▶ _WHAT IS ASKED_
Reproduce the entries from the line containing "This screenshot has height=1018, width=1176." through the line containing "Instruction: Open the search magnifier icon", both included, with the requests intact and every coordinate in the answers shifted by adding 47. Omit the pictures from your output.

○ ○ ○ ○ ○

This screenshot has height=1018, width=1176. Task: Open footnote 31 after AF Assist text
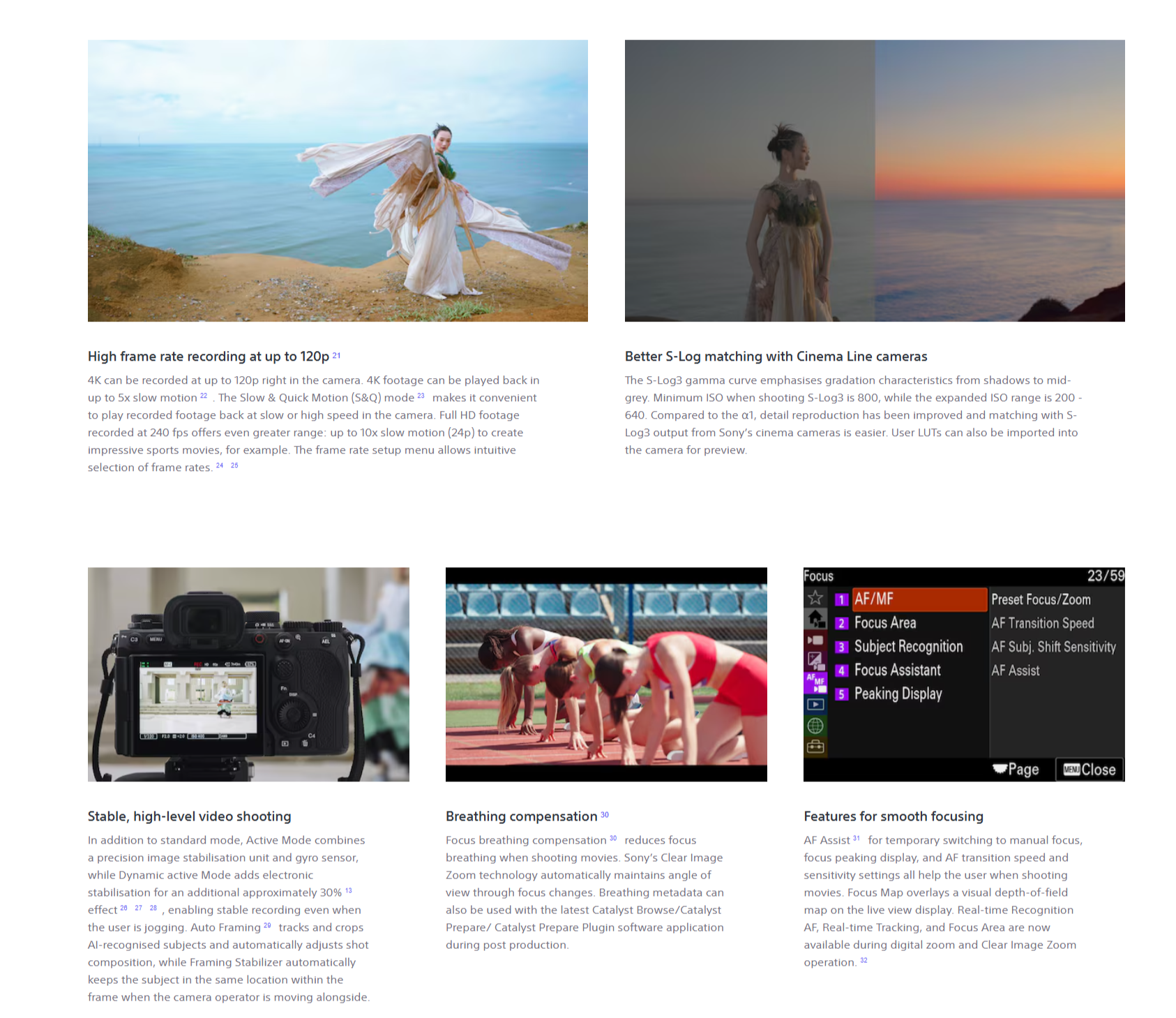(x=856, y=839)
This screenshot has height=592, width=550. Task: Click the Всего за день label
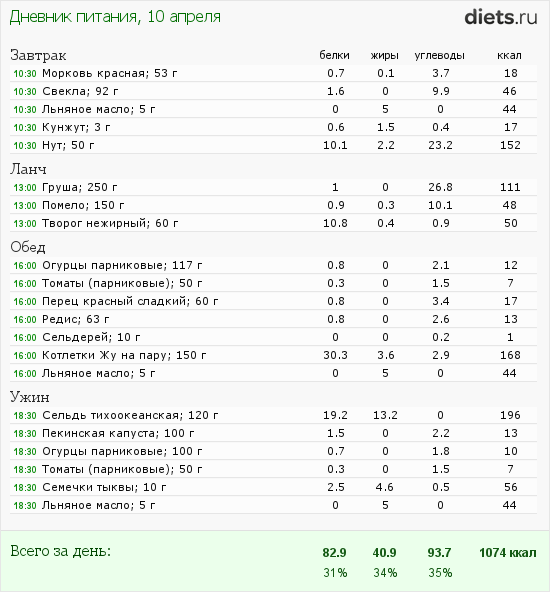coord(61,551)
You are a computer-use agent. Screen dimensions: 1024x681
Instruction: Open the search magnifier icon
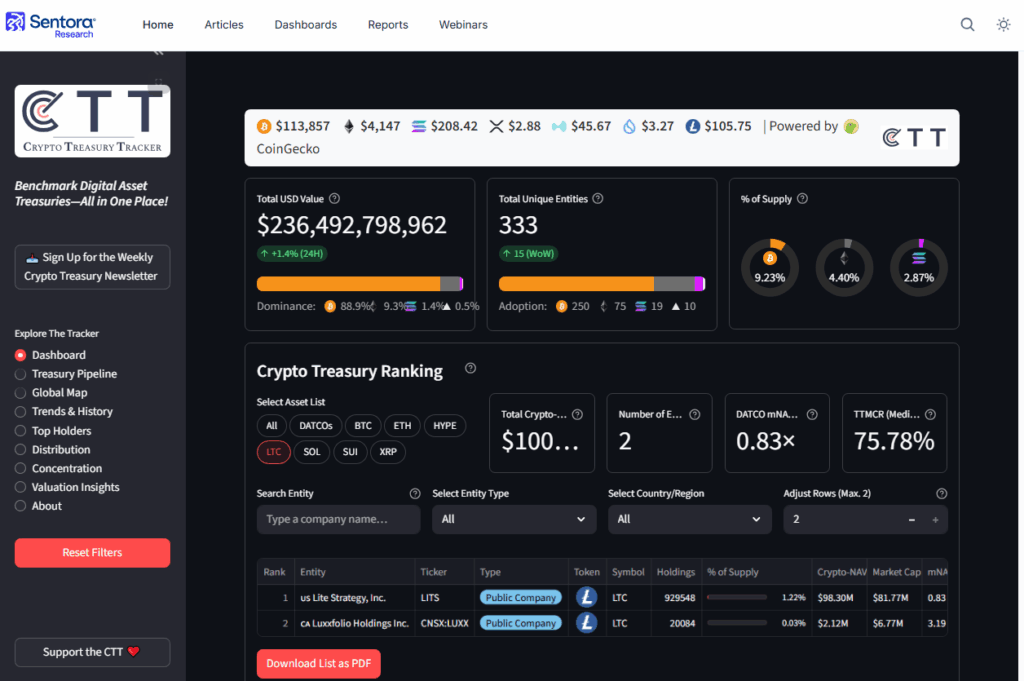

○ ○ ○ ○ ○

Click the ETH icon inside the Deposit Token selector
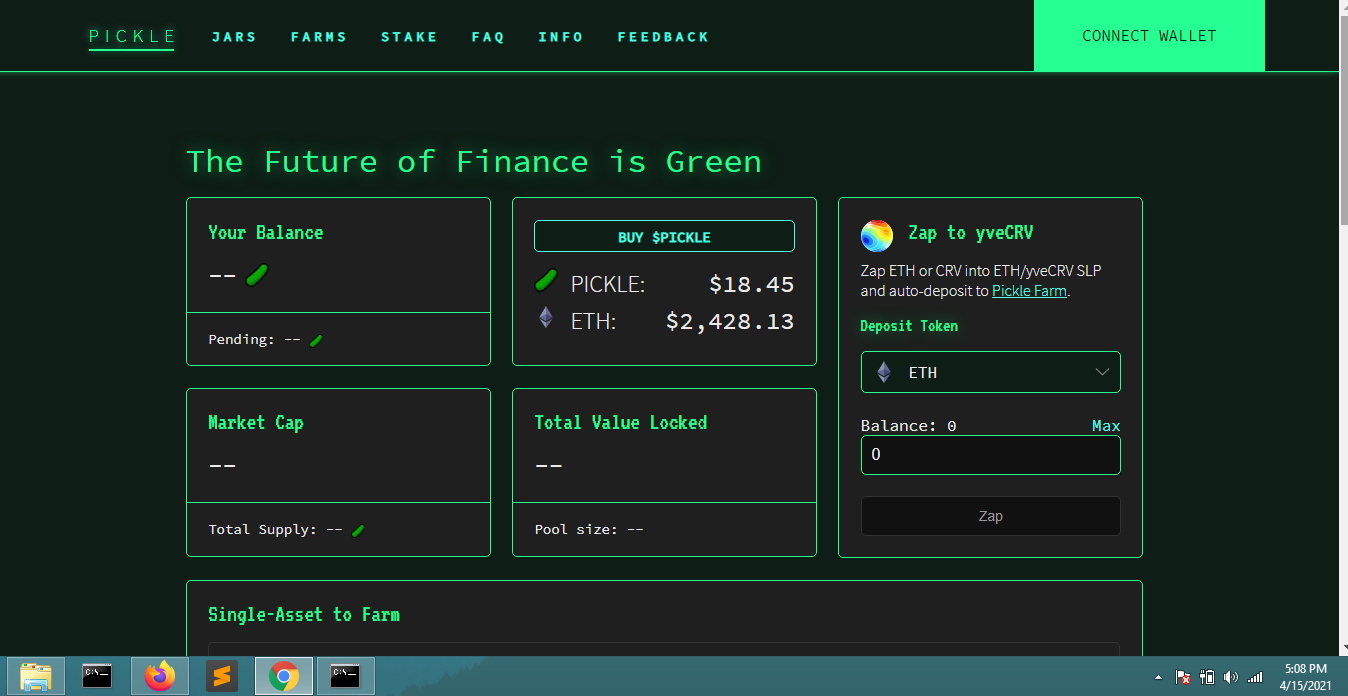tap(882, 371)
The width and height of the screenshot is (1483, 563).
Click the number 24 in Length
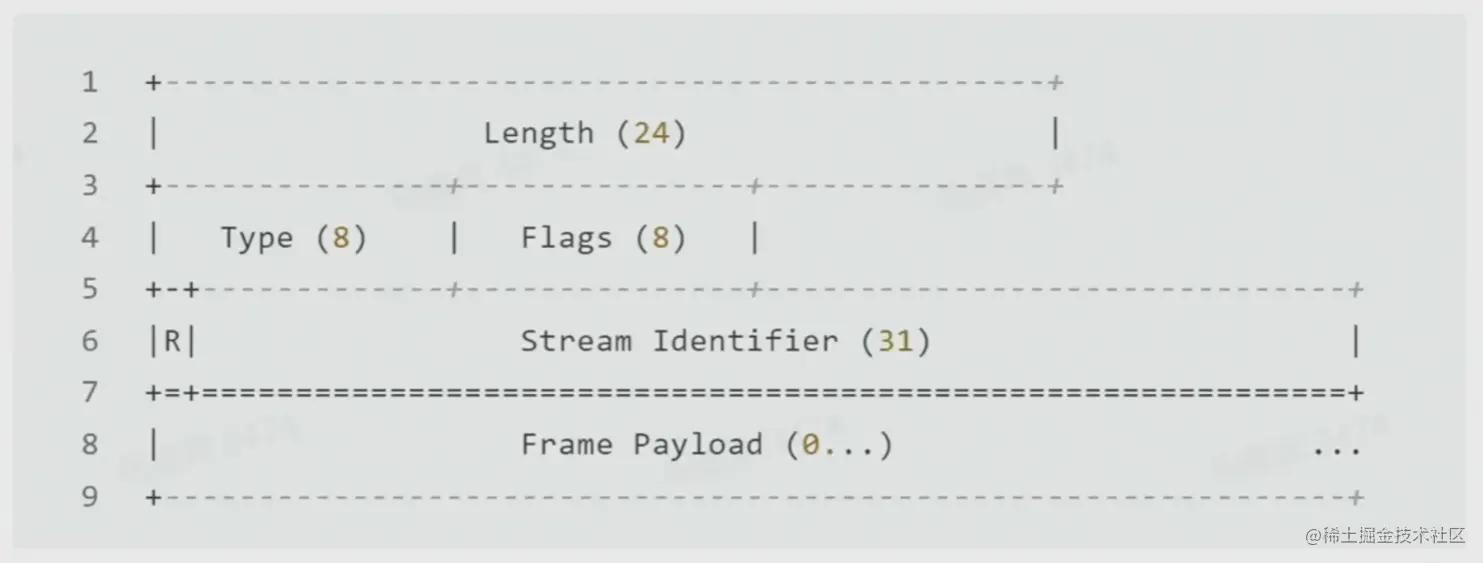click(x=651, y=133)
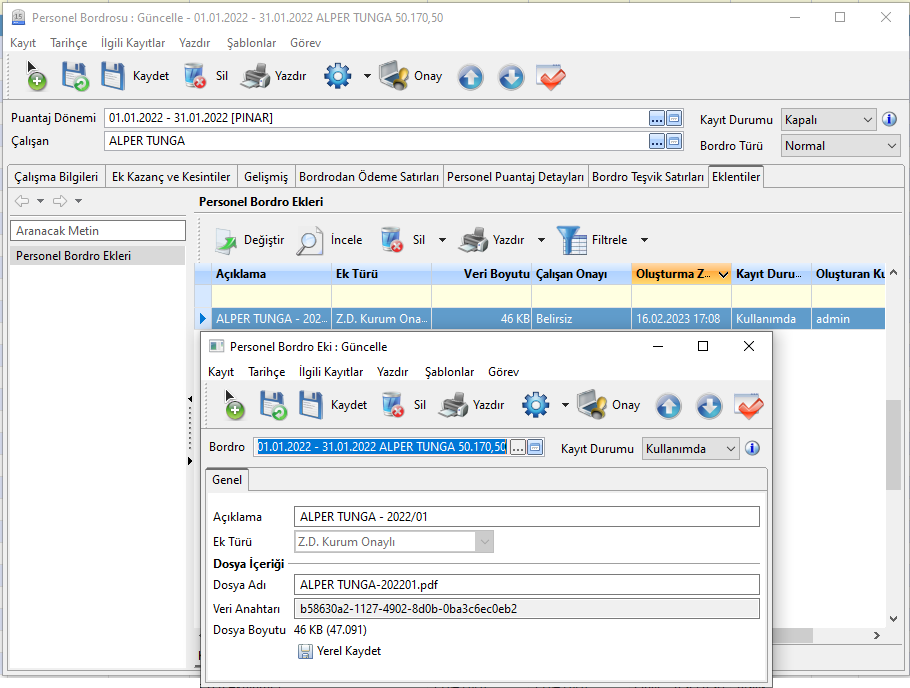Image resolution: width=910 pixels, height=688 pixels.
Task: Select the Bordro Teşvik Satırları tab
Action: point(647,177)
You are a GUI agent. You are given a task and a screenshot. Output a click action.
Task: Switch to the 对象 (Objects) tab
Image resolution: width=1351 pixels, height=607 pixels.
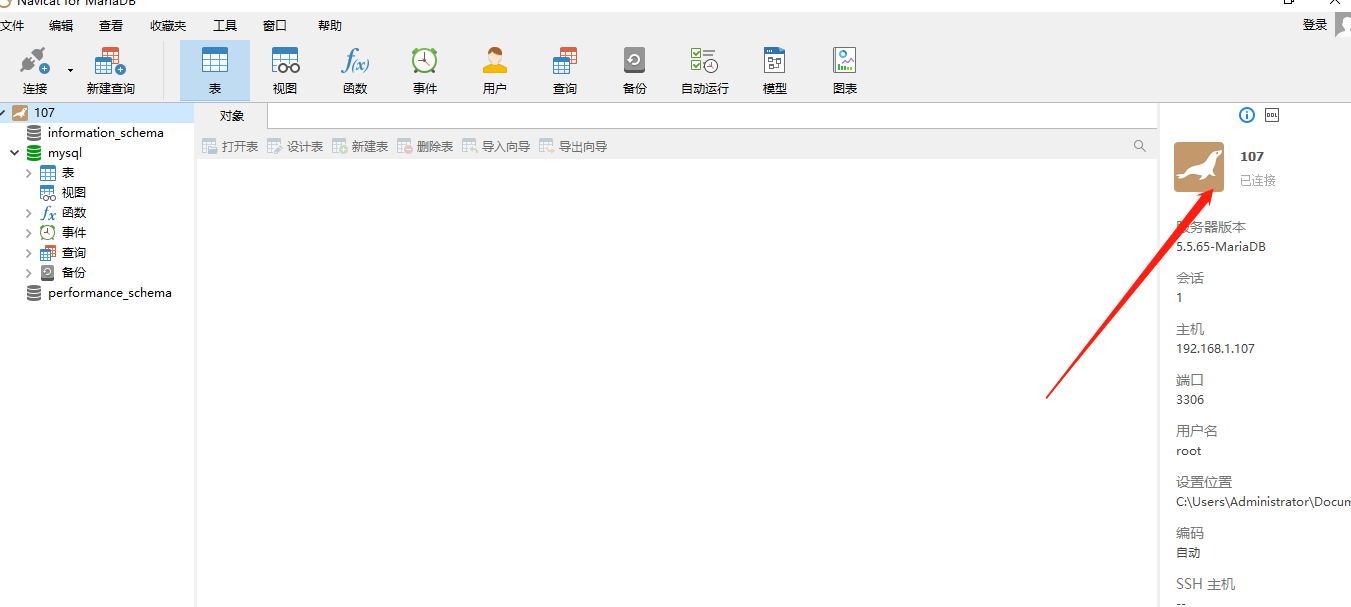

○ ○ ○ ○ ○

▶ _SOLUTION FOR THIS EXERCISE_
This screenshot has height=1018, width=1176. Task: Open footnote 31 after AF Assist text
(x=903, y=886)
This screenshot has height=592, width=550. Task: Click the Всего за день label
coord(108,598)
You are a computer-use agent. Screen dimensions: 1024x681
Instruction: Open the search magnifier icon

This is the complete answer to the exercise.